Organocobalt chemistry

Organocobalt chemistry is the chemistry of organometallic compounds containing a carbon to cobalt chemical bond. Organocobalt compounds are involved in several organic reactions and the important biomolecule vitamin B12 has a cobalt-carbon bond. Many organocobalt compounds exhibit useful catalytic properties, the preeminent example being dicobalt octacarbonyl.[1] An early example of organocobalt chemistry is the carbonylation of azobenzene with dicobalt octacarbonyl as described by Murahashi & Horiie in 1956:[2]

Carbonyl complexes

Dicobalt octacarbonyl reacts with hydrogen and alkenes to give aldehydes. This reaction is the basis of hydroformylation, the formation of aldehydes from an alkene, CO and hydrogen. A key intermediate is cobalt tetracarbonyl hydride (HCo(CO)4). The original Ruhrchemie process produced propanal from ethene and syngas using cobalt carbonyl has been displaced by rhodium-based catalysts. Processes involving cobalt are practiced by BASF, EXXON, and Shell mainly for the production of C7-C14 alcohols used for the production of surfactants.[3]

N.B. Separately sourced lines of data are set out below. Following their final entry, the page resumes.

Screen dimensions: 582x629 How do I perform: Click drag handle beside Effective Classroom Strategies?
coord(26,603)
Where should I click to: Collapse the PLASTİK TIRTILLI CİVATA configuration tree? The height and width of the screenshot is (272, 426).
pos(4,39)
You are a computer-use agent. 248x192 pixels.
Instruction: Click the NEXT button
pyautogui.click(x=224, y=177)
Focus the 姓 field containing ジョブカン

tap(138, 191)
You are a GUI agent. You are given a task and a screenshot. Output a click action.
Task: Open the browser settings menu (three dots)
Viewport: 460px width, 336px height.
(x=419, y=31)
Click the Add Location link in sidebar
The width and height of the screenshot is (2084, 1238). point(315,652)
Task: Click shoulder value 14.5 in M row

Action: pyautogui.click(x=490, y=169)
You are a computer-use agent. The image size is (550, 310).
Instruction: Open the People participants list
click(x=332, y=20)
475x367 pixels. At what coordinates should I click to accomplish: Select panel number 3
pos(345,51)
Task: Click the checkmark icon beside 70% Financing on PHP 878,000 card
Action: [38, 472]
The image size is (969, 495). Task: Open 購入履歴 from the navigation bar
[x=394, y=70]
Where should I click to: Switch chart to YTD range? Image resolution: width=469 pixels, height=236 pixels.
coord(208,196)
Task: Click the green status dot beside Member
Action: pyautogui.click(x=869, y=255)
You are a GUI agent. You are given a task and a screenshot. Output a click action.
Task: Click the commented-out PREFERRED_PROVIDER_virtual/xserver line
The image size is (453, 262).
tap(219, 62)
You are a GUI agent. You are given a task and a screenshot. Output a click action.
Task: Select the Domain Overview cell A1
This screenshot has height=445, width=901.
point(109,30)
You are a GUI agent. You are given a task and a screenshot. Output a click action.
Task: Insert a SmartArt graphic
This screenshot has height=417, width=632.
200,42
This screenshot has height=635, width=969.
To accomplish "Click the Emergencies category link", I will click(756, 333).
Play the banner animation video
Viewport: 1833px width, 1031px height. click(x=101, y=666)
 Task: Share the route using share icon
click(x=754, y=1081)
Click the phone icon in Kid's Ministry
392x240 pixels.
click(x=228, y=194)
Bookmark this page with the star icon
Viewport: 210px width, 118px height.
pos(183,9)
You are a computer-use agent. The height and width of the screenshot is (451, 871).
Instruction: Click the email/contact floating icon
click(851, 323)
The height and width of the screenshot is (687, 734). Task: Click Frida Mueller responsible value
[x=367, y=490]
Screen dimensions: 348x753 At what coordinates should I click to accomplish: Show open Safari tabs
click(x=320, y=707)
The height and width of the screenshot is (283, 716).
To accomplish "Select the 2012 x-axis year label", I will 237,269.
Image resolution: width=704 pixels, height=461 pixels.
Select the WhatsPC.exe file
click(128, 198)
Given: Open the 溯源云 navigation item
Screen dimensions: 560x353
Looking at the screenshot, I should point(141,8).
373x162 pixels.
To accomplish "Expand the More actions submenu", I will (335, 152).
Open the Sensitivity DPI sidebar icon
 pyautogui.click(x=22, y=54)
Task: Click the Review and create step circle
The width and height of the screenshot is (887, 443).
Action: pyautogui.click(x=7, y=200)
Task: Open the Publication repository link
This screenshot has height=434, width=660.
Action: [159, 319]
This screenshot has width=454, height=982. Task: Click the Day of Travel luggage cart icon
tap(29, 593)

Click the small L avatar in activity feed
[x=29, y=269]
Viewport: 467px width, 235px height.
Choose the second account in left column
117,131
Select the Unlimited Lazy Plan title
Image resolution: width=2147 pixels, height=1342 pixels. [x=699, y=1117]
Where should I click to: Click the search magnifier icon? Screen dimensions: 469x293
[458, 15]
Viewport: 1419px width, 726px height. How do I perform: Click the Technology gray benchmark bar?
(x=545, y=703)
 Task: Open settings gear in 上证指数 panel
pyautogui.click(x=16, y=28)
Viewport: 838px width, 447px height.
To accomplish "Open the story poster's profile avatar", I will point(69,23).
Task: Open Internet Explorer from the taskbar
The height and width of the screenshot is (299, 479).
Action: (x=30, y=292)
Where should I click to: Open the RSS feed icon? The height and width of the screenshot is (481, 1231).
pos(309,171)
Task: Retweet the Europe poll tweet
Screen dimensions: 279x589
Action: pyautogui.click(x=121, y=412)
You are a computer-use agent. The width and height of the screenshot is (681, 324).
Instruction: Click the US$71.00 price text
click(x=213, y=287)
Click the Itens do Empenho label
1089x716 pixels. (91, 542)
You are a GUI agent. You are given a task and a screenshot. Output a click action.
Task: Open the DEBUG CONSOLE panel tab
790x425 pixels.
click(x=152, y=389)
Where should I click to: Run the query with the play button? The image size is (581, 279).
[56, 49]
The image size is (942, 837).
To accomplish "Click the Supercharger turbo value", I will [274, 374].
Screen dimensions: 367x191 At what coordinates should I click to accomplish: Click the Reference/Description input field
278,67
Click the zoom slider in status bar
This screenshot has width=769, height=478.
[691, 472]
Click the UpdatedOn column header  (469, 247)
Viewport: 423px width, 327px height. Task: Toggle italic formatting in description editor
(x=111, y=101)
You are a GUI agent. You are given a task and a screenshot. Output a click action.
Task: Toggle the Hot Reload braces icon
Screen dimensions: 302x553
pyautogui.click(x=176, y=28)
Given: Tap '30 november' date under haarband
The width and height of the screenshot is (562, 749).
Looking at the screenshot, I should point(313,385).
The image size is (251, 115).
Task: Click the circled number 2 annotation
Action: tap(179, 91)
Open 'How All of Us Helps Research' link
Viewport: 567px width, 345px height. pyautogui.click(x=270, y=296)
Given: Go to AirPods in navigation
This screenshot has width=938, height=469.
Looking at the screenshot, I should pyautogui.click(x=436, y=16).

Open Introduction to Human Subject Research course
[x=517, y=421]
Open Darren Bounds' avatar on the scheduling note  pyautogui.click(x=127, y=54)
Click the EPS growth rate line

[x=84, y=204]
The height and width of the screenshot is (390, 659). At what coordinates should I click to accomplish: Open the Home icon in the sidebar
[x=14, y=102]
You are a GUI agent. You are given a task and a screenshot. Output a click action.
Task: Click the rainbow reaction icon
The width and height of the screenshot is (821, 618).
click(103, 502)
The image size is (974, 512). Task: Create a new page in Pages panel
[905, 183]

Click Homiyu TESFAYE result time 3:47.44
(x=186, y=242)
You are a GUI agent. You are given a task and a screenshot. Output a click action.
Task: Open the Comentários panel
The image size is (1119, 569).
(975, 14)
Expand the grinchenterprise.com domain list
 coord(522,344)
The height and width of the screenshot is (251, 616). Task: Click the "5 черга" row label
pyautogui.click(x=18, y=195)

In hydrocarboxylations hydrogen is replaced by water or an alcohol and the reaction product is a carboxylic acid or an ester. An example of this reaction type is the conversion of butadiene to adipic acid.

Alkyne derivatives of Co2(CO)8

Dicobalt octacarbonyl also reacts with alkynes to give "tetrahedranes" of the formula Co2(CO)6(C2R2). Because the cobalt carbonyl centers can be removed later, it functions as a protective group for the alkyne. In the Nicholas reaction an alkyne group is also protected and at the same time the alpha-carbon position is activated for nucleophilic substitution.

Cyclization reactions

Cobalt compounds react with dialkynes and dienes to cyclic intermediates in cyclometalation. Other alkynes, alkenes, nitriles or carbon monoxide can then insert themselves into the Co-C bond. Reaction types based on this concept are the Pauson–Khand reaction (CO insertion) and alkyne trimerization (notably with cyclopentadienylcobalt dicarbonyl).

Cp, allyl, and alkene compounds

Sandwich compounds

Organocobalt compounds are known with alkene, allyl, diene, and Cp ligands. A famous sandwich compound is cobaltocene, a 19-electron metallocene that is used as a reducing agent and a source of CpCo. Other sandwich compounds are CoCp(C6Me6) and Co(C6Me6)2, with 20 electrons and 21 electrons, respectively. Reduction of cobalt(II) compounds in the presence of cyclooctadiene gives Co(cyclooctadiene)(cyclooctenyl), a synthetically versatile reagent[4]

Co(1,5-cyclooctadiene)(cyclooctenyl).

CpCo(CO)2 and derivatives

Main article: alkyne trimerisation

The half-sandwich compound cyclopentadienylcobalt dicarbonyl (CpCo(CO)2) is a particularly versatile reagent because the CO ligands can be replaced and olefin and alkyne derivatives undergo reactions. A well studied reaction is alkyne trimerisation,[5] which has been applied to the synthesis of a variety of complex structures.[6][7]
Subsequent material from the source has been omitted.